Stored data

+ + + +

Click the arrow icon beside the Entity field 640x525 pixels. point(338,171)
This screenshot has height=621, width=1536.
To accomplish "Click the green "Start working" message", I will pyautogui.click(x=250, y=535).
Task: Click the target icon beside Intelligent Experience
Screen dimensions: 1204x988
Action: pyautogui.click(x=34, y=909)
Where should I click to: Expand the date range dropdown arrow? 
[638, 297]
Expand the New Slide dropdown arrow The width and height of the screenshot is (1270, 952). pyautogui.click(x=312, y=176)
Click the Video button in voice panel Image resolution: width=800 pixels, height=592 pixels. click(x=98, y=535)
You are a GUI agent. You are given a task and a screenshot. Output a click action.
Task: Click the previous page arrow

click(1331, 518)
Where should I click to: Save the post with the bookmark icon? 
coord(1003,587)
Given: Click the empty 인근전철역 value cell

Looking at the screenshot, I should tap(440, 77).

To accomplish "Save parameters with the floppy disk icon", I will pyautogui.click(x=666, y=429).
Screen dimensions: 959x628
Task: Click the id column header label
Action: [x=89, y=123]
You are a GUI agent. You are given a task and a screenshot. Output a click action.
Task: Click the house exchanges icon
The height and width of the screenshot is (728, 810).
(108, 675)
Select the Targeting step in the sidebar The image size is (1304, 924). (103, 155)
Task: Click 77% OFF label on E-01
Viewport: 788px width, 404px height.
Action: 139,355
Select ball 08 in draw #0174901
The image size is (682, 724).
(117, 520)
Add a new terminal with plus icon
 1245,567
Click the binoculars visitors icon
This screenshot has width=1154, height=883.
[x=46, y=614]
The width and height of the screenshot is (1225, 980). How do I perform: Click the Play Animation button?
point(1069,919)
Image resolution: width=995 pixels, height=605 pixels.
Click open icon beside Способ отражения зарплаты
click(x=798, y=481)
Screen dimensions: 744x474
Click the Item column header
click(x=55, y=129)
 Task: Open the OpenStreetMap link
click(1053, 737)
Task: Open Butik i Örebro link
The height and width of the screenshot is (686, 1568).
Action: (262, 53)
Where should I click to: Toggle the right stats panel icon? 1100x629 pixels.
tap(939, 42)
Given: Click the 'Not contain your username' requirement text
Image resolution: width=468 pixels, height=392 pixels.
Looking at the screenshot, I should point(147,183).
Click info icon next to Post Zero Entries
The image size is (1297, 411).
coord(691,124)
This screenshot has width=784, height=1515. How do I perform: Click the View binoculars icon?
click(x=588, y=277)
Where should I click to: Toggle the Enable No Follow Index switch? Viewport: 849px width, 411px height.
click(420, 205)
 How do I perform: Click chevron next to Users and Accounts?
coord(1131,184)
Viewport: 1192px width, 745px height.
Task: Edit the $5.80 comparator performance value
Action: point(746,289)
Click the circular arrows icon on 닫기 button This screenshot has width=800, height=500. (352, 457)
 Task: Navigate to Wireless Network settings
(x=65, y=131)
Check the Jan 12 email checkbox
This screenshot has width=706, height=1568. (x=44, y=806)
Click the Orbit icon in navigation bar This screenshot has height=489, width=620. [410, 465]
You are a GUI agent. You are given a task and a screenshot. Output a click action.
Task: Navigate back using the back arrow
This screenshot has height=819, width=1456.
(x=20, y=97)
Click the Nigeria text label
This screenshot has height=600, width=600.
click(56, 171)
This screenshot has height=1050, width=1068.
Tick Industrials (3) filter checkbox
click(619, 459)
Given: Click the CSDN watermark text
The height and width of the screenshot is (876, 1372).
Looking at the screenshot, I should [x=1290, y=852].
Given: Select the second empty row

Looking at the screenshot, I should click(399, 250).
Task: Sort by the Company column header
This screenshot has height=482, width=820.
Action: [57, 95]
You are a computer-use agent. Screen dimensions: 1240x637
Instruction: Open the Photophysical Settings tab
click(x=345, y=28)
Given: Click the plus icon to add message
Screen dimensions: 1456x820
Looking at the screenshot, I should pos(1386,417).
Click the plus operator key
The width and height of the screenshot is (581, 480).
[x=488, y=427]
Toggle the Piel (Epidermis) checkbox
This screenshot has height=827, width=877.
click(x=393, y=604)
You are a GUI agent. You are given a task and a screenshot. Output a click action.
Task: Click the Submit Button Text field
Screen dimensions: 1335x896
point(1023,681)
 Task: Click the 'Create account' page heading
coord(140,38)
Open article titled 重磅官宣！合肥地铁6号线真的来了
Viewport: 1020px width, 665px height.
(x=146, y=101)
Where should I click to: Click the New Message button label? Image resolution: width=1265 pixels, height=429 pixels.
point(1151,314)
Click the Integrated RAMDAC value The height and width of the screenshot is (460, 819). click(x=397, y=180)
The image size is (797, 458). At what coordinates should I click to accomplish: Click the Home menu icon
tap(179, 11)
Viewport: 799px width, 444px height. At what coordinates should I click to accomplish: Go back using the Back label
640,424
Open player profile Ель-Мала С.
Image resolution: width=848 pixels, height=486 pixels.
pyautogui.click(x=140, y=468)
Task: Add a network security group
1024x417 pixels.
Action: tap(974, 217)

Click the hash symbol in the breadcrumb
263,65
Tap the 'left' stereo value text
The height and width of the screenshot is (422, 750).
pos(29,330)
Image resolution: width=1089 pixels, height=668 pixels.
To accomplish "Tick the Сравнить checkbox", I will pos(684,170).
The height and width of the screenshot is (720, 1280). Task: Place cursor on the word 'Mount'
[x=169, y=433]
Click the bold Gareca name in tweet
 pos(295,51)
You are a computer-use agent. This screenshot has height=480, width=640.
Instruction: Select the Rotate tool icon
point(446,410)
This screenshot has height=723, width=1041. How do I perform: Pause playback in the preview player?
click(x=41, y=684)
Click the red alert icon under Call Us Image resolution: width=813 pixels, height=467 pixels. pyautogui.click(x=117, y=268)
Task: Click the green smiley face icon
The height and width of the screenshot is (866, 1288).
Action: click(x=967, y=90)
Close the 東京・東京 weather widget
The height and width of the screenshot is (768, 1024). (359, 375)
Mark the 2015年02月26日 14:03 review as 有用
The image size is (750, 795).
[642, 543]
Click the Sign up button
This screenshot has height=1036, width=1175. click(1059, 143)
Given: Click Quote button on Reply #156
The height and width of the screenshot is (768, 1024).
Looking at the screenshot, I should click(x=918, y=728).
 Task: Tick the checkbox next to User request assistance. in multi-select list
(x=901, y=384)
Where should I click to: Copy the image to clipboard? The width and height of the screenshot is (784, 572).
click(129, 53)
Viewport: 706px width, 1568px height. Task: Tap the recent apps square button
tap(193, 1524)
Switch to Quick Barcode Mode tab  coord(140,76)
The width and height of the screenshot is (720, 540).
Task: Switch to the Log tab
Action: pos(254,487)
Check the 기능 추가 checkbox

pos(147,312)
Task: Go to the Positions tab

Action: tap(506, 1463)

+ + + +

WORK TASK
Which lines of the records above contain the word "field"? Show each of them.

SOLUTION BELOW
Click the arrow icon beside the Entity field 640x525 pixels. point(338,171)
Task: Click the Submit Button Text field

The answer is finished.